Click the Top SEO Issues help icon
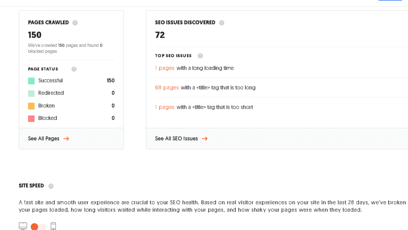 pyautogui.click(x=200, y=56)
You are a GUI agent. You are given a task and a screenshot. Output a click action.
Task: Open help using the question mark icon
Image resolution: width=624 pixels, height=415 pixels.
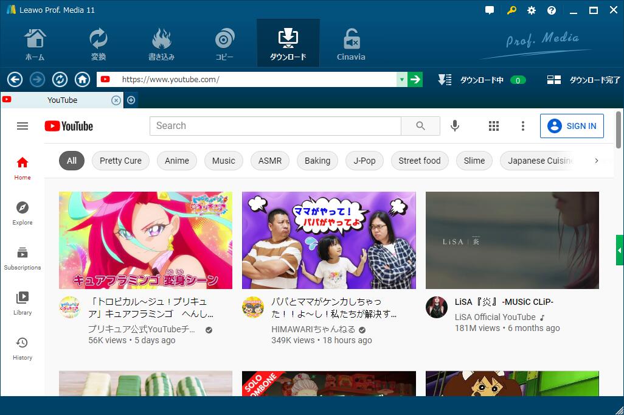click(551, 10)
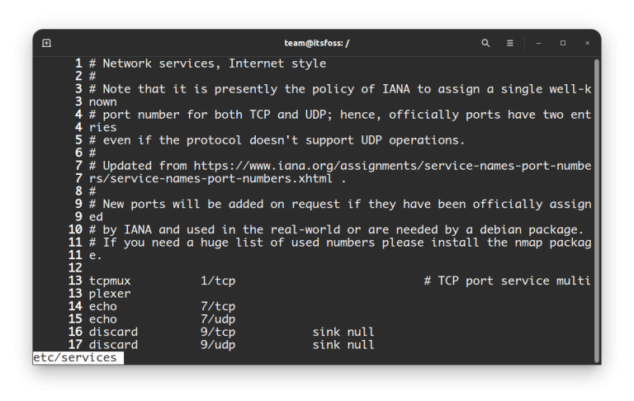Minimize the terminal window

[538, 43]
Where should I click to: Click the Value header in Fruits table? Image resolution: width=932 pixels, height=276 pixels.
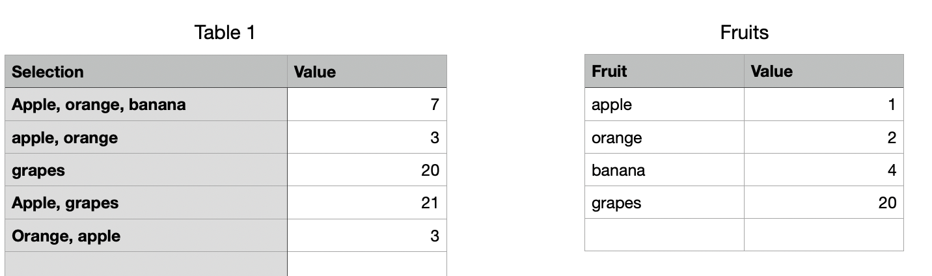823,71
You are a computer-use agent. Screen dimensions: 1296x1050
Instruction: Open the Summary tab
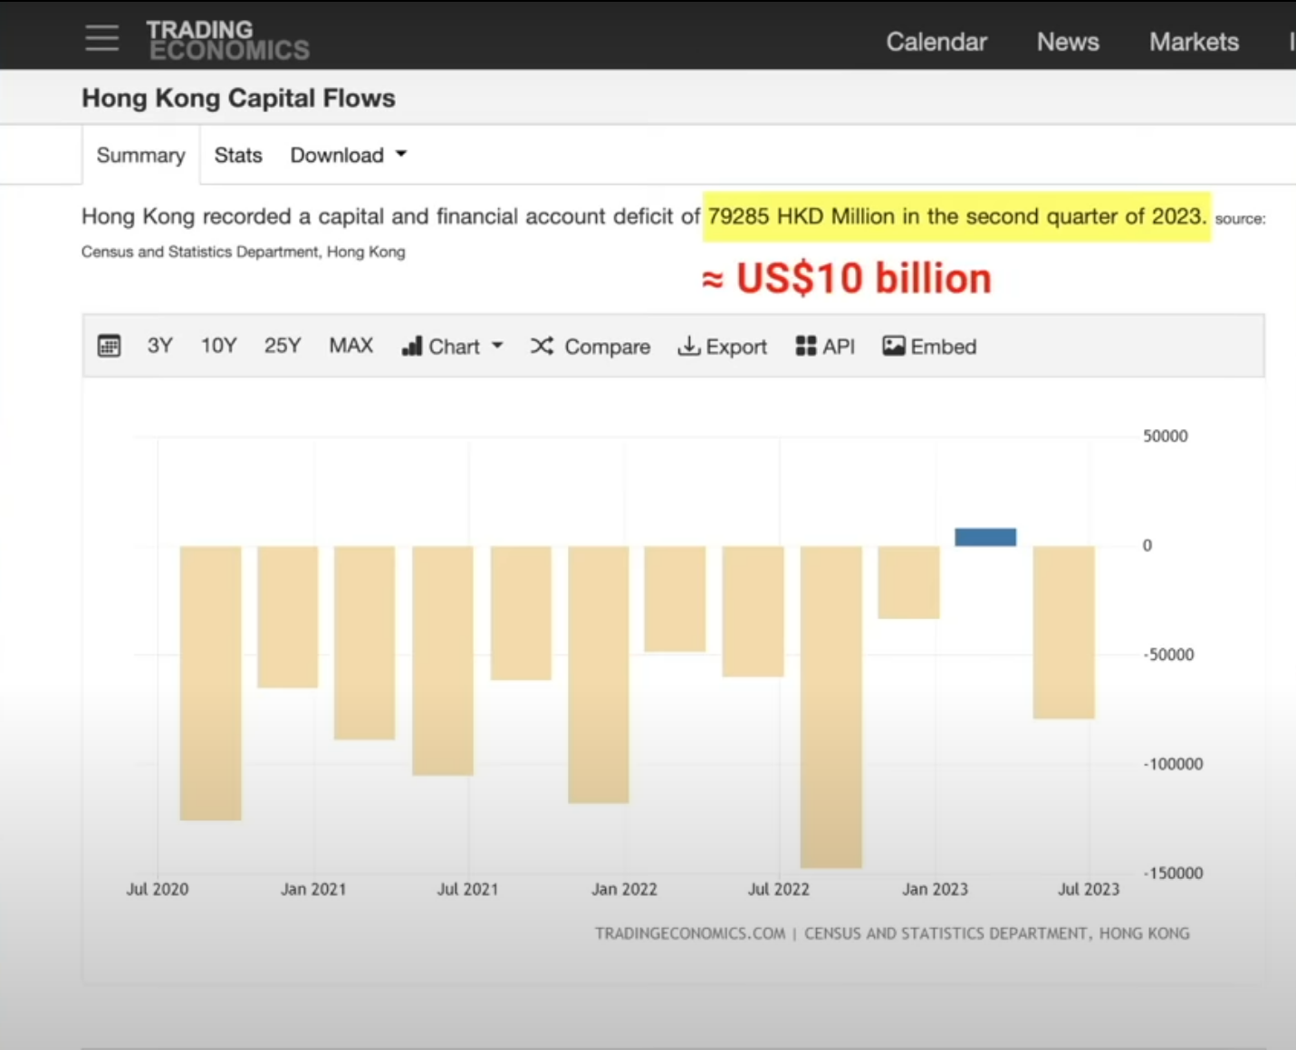coord(140,155)
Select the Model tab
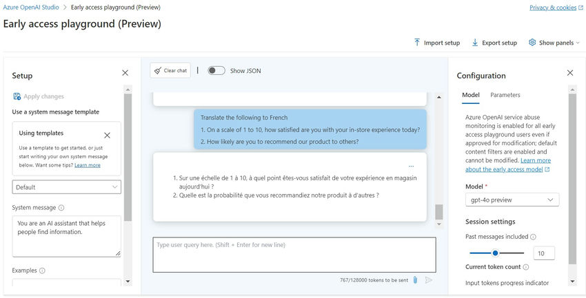Image resolution: width=586 pixels, height=298 pixels. tap(470, 95)
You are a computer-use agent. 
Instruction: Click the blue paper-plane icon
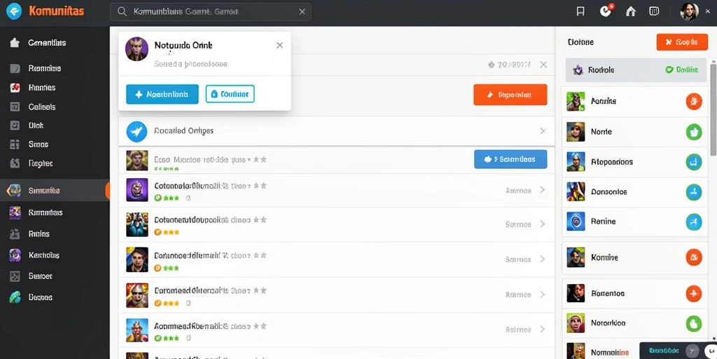pos(137,131)
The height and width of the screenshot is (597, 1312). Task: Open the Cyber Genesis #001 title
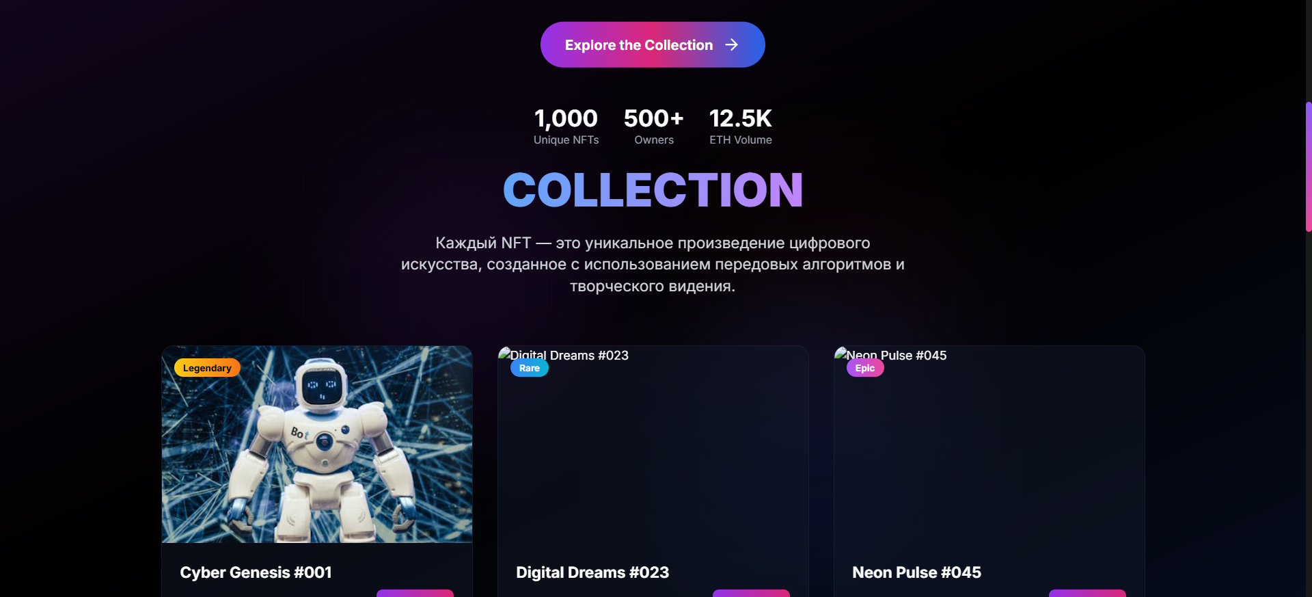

•••

* [Activity]: All entries must be output unchanged, with every picture omitted.

* [Response to the task]:
Click the Top SEO Issues help icon
 pyautogui.click(x=200, y=56)
You are a GUI agent. You are given a task and a screenshot. Output a click action.
Task: Open help using the question mark icon
Image resolution: width=624 pixels, height=415 pixels.
click(551, 10)
Minimize the terminal window

[538, 43]
Where should I click to: Click the Value header in Fruits table? Image resolution: width=932 pixels, height=276 pixels.
823,71
You are a computer-use agent. Screen dimensions: 1296x1050
Instruction: Open the Summary tab
coord(140,155)
Select the Model tab
Image resolution: width=586 pixels, height=298 pixels. tap(470, 95)
You are a computer-use agent. 
Instruction: Click the blue paper-plane icon
pos(137,131)
The height and width of the screenshot is (597, 1312). Task: Open the Cyber Genesis #001 title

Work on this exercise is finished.